In being conciliatory, I am supporting it. I am playing into the expectation that women carry the work of performative empathy. I am consciously choosing to do so both because I think that performative empathy is a good thing in itself, and because I hope that by playing the lady I will be listened to in venues that would not listen to a bitch.

Note: I believe that bitches should be listened to as well. I merely observe that they often are not. Similarly, ladies are often more valued when they are unchallenging.

Performative empathy is not the only kind of empathy, and a lot of bitches are perfectly good at the other sorts. They’re just rejecting the performance because they do not wish to play into the same expectation that I’m conflicted about playing into. They’re just characterized as “not having” the other sorts because the people they choose to prioritize having empathy for — survivors of violence, women, people of color, people with disabilities, etc — are not people who the patriarchy prioritizes having empathy for, and their empathy therefore emerges in ways that are not recognizable if you are looking for the patterns of patriarchy-approved empathy.

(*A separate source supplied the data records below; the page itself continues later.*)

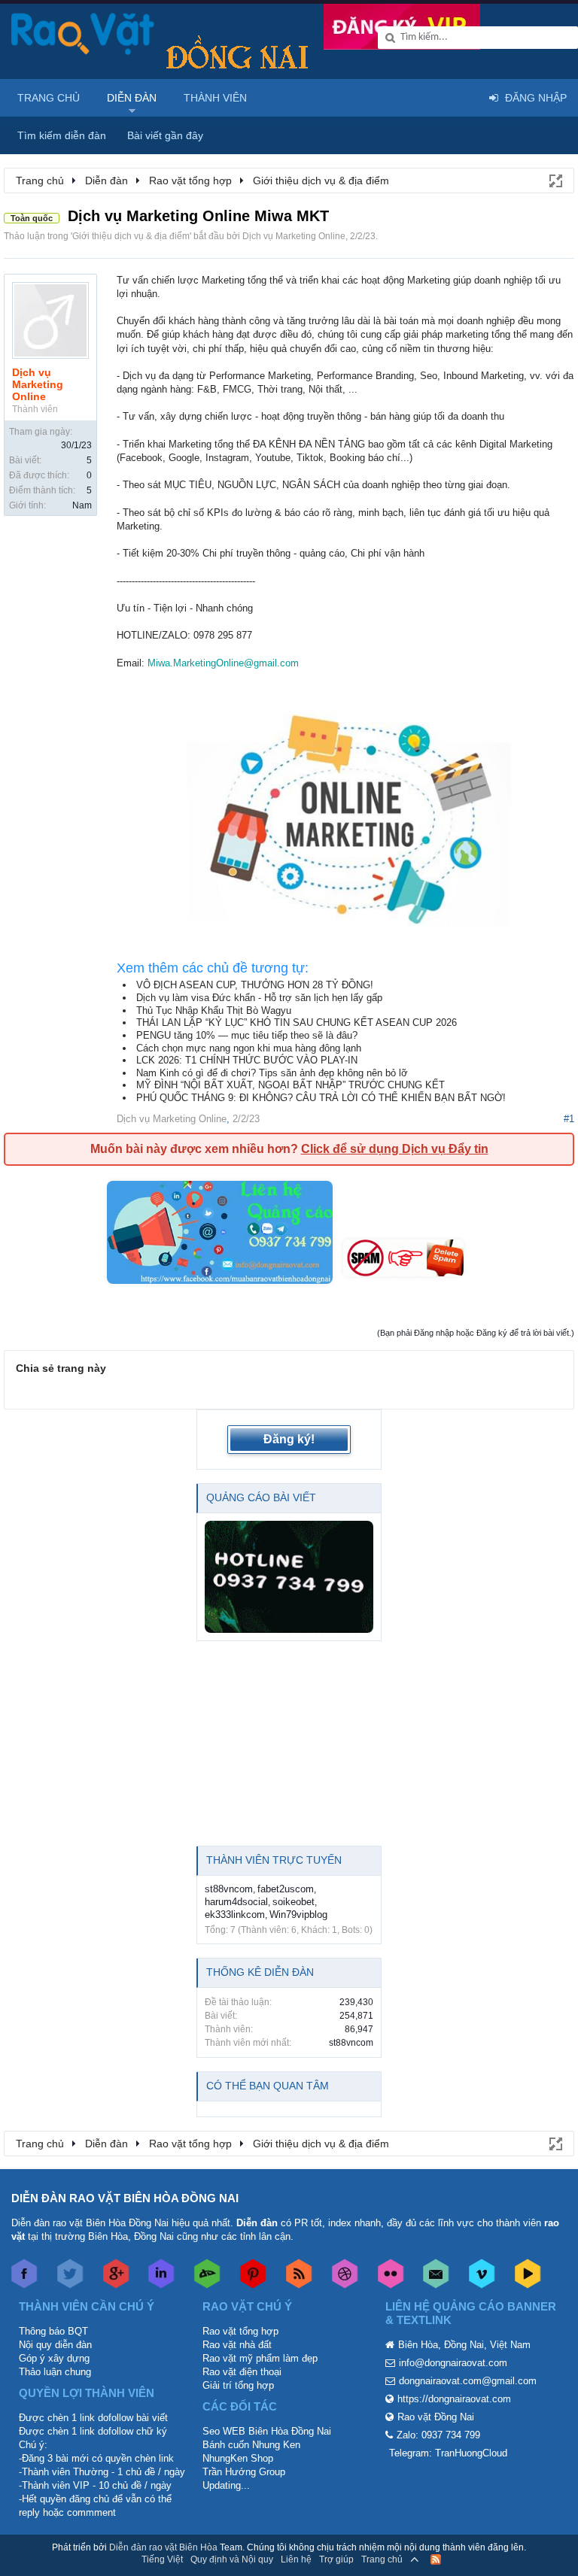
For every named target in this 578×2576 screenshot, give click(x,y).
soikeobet (293, 1901)
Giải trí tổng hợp (238, 2385)
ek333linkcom (235, 1914)
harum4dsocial (236, 1901)
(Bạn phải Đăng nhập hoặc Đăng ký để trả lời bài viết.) (475, 1332)
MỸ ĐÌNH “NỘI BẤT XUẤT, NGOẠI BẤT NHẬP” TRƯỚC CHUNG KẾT (290, 1085)
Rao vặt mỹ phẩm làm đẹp (260, 2358)
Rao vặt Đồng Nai (435, 2417)
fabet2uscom (285, 1889)
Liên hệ (296, 2559)
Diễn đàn (132, 98)
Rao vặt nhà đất (237, 2344)
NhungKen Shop (237, 2458)
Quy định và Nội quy (231, 2559)
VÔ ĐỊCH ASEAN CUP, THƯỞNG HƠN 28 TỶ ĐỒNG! (254, 985)
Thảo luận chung (55, 2371)
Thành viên (215, 98)
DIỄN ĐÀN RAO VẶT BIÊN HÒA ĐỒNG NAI (125, 2198)
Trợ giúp (336, 2559)
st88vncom (229, 1889)
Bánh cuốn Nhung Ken (251, 2444)
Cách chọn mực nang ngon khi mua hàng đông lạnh (248, 1048)
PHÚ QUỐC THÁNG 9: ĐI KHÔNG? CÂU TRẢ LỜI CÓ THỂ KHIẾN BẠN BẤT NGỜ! (321, 1097)
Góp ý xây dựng (54, 2358)
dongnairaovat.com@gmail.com (468, 2380)
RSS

For example, when Shanley — herself a survivor of domestic violence — told Harms to “fuck off,” she was displaying empathy for Arreche. She was also displaying empathy for any other survivors who might hear Harms’s words, or words like them, and hear them as yet another pressure exerted by rape culture.

I am comfortable with Shanley’s priorities. I am disturbed by anyone who prioritizes mincing words over solace for the healing. I understand wanting both kindness and honesty but sometimes honesty is not kind.

We are embedded in a culture which upholds people’s right to harm women and if you do not believe that then just go on, go ahead, read the comments on Arreche’s post about her assault again. That is not a kind fact. That is a fact to get angry about.

Calling on “empathy” to silence this honest pain and honest anger displays a startling lack of empathy for the truth-tellers. Where do your priorities lie?